# Import Data & Packages

In [18]:
import time 
import matplotlib.pyplot as plt
import scipy
import numpy as np

from tensorflow.keras.preprocessing.image import ImageDataGenerator, array_to_img, img_to_array, load_img
import os, shutil
import pickle
from shutil import copyfile


import talos


from tensorflow.keras import models
from tensorflow.keras import layers
from tensorflow.keras.callbacks import EarlyStopping
from tensorflow.keras import optimizers
from tensorflow.keras.optimizers import RMSprop
from tensorflow.keras.activations import *



np.random.seed(123)

In [19]:
#import the datasets

train_y = pickle.load(open("train_y.pkl", "rb" ) )
test_y = pickle.load(open("test_y.pkl", "rb" ) )
val_y = pickle.load(open("val_y.pkl", "rb" ) )

train_img = pickle.load(open("train_img.pkl", "rb" ) )
test_img = pickle.load(open("test_img.pkl", "rb" ) )
val_img = pickle.load(open("val_img.pkl", "rb" ) )
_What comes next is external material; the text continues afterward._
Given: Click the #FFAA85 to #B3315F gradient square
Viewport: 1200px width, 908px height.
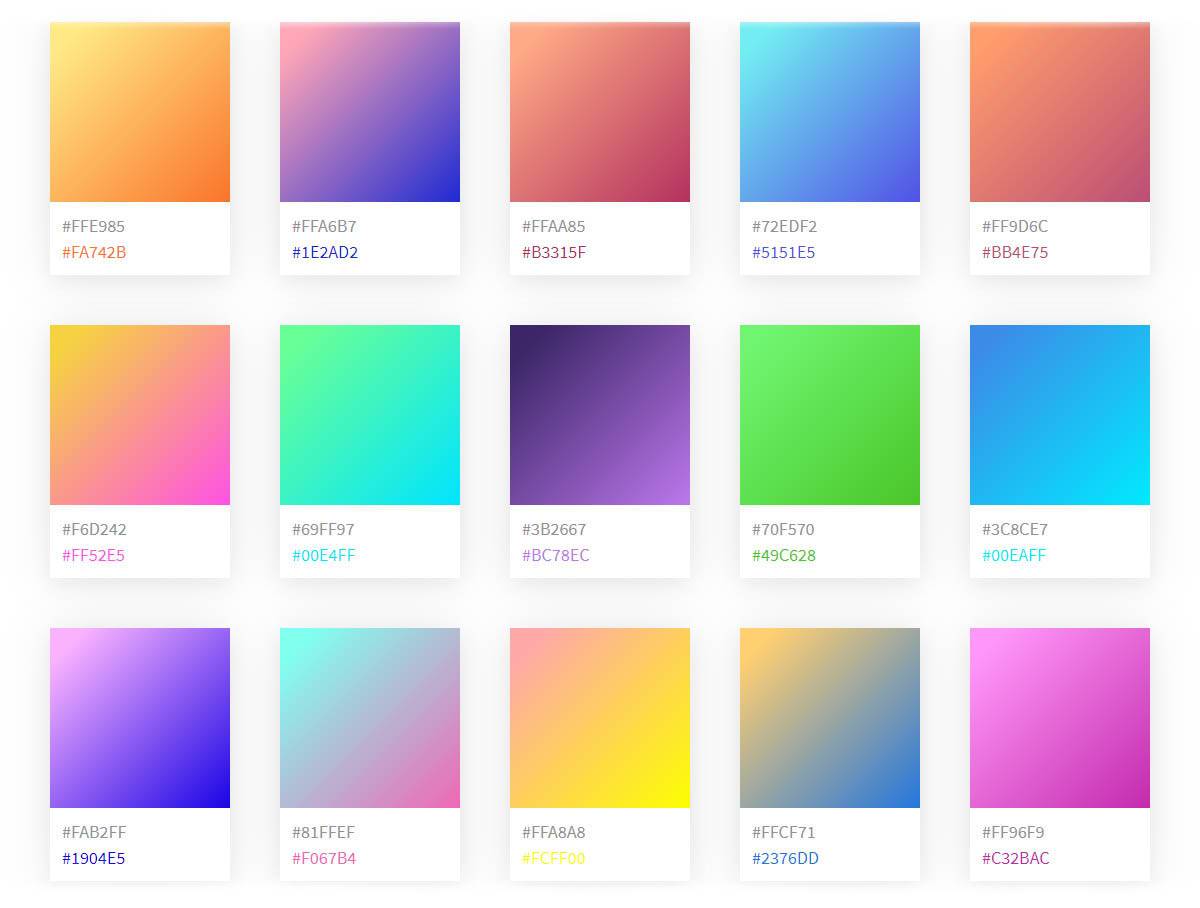Looking at the screenshot, I should 600,112.
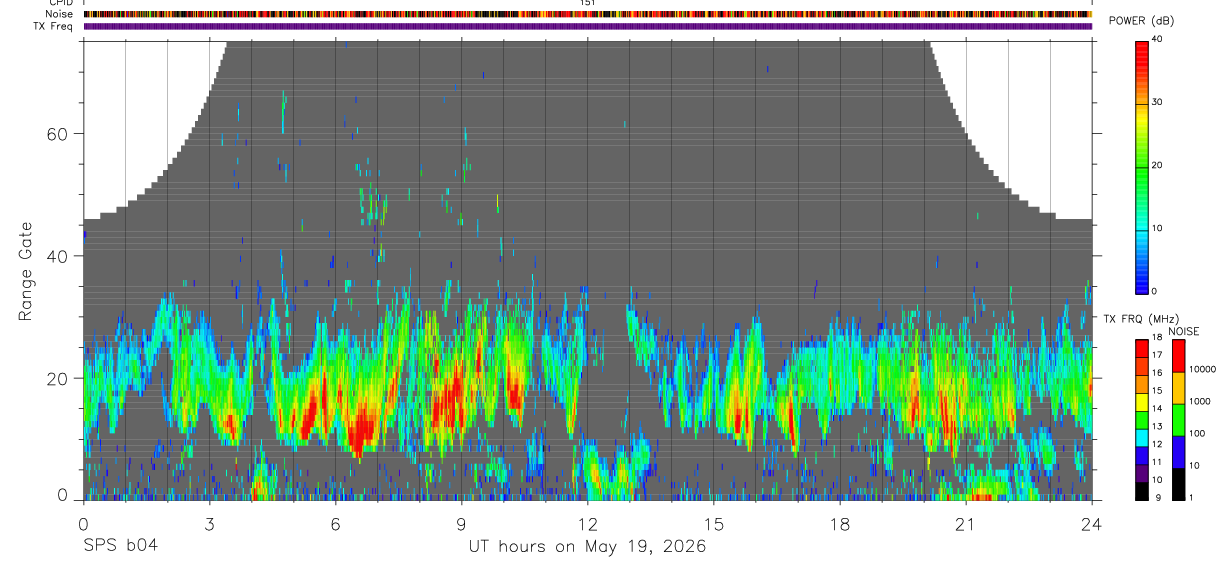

train_images = pickle.load(open("train_images.pkl", "rb" ) )
test_images = pickle.load(open("test_images.pkl", "rb" ) )
val_images = pickle.load(open("validate_images.pkl", "rb" ) )

train_labels = pickle.load(open("train_labels.pkl", "rb" ) )
test_labels = pickle.load(open("test_labels.pkl", "rb" ) )
val_labels = pickle.load(open("val_labels.pkl", "rb" ) )

# Combining data with Stanford Dog Dataset

Given that our dataset has relatively few number of images per class, we'll combine the images we scraped with the "Stanford Dog Dataset" </http://vision.stanford.edu/aditya86/ImageNetDogs/>.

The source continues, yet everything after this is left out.